What the task asks: Count every line in the records below that contains the string "sidebar". Report that number alone.

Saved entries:
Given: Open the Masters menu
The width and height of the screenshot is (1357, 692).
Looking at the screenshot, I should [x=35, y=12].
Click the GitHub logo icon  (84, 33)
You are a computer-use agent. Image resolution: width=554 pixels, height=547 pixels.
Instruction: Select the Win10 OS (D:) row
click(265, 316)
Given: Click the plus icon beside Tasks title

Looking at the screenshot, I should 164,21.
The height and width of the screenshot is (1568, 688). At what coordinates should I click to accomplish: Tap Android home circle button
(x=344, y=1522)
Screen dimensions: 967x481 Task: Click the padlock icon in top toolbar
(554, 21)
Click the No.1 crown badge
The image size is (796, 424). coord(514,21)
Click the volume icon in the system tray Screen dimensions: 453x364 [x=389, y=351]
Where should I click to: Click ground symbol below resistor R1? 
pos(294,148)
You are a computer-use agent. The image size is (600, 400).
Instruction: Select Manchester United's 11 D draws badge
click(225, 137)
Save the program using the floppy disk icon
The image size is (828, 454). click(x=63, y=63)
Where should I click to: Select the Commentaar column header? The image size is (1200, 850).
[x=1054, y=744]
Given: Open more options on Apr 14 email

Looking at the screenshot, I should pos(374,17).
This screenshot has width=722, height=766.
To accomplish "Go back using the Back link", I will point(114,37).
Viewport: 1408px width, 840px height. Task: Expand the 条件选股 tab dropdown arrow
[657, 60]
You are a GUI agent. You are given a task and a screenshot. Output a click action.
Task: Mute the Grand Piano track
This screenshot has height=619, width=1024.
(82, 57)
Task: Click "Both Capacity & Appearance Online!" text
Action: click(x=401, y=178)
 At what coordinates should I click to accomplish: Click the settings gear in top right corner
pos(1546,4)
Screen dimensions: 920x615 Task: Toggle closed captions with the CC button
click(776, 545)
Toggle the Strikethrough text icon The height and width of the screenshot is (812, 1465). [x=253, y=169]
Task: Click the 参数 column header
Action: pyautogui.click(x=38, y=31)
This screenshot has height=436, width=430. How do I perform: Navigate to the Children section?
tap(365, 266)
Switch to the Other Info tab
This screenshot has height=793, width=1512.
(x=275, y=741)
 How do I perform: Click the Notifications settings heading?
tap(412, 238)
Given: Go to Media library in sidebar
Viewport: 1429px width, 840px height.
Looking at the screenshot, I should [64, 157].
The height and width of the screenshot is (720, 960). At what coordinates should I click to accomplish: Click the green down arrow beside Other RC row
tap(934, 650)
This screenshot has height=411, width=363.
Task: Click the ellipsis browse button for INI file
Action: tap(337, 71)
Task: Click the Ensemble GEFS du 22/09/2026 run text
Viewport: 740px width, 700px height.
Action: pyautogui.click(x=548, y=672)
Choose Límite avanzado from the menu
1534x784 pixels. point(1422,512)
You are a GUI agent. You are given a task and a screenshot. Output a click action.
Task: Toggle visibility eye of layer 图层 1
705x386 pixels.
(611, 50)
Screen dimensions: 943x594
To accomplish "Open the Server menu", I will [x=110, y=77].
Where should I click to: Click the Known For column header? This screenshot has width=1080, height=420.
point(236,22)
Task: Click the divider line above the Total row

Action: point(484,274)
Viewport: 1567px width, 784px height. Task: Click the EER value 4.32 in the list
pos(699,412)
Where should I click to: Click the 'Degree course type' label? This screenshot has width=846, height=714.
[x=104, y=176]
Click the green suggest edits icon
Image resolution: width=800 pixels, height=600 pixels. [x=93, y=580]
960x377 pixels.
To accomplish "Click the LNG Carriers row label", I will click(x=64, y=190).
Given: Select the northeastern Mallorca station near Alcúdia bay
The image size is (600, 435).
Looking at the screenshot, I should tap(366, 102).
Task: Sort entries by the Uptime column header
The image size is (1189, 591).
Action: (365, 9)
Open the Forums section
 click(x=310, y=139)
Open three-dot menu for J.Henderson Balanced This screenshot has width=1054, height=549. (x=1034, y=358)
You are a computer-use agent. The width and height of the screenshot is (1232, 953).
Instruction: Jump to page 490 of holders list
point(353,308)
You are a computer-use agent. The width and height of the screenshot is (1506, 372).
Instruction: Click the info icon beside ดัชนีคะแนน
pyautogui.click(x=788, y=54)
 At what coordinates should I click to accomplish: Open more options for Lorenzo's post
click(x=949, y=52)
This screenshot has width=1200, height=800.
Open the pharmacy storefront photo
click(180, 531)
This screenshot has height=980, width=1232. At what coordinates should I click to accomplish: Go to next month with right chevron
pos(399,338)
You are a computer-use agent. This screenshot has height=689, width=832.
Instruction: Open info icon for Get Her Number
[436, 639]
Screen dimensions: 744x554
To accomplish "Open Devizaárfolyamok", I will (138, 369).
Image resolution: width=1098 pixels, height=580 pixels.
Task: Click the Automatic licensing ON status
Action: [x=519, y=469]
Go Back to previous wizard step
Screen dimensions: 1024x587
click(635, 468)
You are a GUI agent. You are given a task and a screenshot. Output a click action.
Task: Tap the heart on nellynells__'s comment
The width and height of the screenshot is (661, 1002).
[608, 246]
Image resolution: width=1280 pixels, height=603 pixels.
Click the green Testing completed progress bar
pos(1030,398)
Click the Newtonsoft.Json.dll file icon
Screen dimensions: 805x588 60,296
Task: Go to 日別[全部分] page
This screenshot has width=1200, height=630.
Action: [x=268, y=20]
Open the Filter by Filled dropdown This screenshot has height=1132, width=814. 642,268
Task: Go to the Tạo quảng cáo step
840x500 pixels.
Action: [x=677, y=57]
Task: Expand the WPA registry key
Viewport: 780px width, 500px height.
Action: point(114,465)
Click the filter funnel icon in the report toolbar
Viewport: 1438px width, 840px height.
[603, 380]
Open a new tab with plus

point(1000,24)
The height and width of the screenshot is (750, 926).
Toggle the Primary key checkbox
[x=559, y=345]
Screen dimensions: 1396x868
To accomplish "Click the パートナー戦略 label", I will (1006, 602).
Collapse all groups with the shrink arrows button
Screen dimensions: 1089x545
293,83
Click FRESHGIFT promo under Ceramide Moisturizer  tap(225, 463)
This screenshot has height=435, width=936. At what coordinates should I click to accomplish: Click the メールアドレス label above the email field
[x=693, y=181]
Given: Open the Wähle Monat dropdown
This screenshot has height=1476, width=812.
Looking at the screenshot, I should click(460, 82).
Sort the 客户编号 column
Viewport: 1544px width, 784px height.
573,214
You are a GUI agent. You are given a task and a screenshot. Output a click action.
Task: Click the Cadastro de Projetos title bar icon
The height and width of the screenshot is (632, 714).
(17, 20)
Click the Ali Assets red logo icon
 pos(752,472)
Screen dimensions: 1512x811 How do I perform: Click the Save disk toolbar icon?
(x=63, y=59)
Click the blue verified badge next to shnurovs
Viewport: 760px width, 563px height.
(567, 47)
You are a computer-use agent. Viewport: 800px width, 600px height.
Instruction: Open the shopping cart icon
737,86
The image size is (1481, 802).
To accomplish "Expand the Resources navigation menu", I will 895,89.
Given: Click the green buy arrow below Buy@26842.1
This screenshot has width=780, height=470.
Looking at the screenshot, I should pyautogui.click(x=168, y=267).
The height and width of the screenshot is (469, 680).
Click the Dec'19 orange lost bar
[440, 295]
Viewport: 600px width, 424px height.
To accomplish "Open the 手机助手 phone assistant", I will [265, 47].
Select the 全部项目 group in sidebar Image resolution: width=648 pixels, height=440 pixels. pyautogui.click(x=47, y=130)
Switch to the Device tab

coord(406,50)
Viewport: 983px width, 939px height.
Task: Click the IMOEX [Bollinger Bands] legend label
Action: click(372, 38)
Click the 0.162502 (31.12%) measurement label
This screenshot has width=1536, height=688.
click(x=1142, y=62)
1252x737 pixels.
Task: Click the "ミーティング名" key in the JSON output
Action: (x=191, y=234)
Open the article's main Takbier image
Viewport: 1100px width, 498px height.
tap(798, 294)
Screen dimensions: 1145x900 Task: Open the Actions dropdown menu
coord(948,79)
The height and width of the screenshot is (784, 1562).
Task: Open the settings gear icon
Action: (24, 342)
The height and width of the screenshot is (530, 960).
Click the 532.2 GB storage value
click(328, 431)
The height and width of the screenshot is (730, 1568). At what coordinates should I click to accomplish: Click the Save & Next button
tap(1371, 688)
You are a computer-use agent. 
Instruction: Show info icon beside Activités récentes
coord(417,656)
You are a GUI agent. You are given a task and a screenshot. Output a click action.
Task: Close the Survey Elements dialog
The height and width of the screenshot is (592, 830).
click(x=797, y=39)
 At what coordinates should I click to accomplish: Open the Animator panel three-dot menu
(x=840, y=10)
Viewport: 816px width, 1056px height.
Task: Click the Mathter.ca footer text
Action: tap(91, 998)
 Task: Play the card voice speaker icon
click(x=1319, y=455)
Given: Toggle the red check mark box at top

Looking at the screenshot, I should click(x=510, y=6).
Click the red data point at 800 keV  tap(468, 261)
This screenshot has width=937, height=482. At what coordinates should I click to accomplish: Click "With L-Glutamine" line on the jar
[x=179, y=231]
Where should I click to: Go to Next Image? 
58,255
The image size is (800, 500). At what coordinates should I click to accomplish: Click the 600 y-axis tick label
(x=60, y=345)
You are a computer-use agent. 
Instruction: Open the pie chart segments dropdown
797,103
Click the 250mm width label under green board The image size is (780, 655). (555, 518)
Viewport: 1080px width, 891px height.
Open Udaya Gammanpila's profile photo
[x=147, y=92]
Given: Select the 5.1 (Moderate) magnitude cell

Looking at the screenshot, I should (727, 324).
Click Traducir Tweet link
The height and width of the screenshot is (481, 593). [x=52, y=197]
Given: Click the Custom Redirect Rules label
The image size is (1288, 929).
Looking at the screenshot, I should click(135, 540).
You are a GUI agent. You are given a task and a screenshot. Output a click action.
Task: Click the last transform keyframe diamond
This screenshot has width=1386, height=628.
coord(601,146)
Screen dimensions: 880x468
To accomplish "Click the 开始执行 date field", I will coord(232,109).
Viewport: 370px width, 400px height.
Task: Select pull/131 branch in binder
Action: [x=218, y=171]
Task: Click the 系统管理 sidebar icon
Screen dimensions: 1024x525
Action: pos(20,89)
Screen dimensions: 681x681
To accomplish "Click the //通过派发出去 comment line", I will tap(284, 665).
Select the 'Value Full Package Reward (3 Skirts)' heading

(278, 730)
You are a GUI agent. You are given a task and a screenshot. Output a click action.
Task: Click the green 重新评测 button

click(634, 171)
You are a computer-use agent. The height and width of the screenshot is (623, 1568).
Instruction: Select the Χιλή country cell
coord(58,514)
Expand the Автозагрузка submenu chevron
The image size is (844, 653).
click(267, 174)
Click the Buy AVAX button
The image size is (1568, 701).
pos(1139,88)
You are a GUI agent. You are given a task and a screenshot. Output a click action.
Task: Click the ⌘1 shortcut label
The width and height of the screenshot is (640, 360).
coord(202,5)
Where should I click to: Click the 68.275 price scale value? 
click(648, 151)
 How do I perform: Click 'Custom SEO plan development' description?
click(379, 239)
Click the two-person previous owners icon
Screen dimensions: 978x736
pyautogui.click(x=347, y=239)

Solution: 3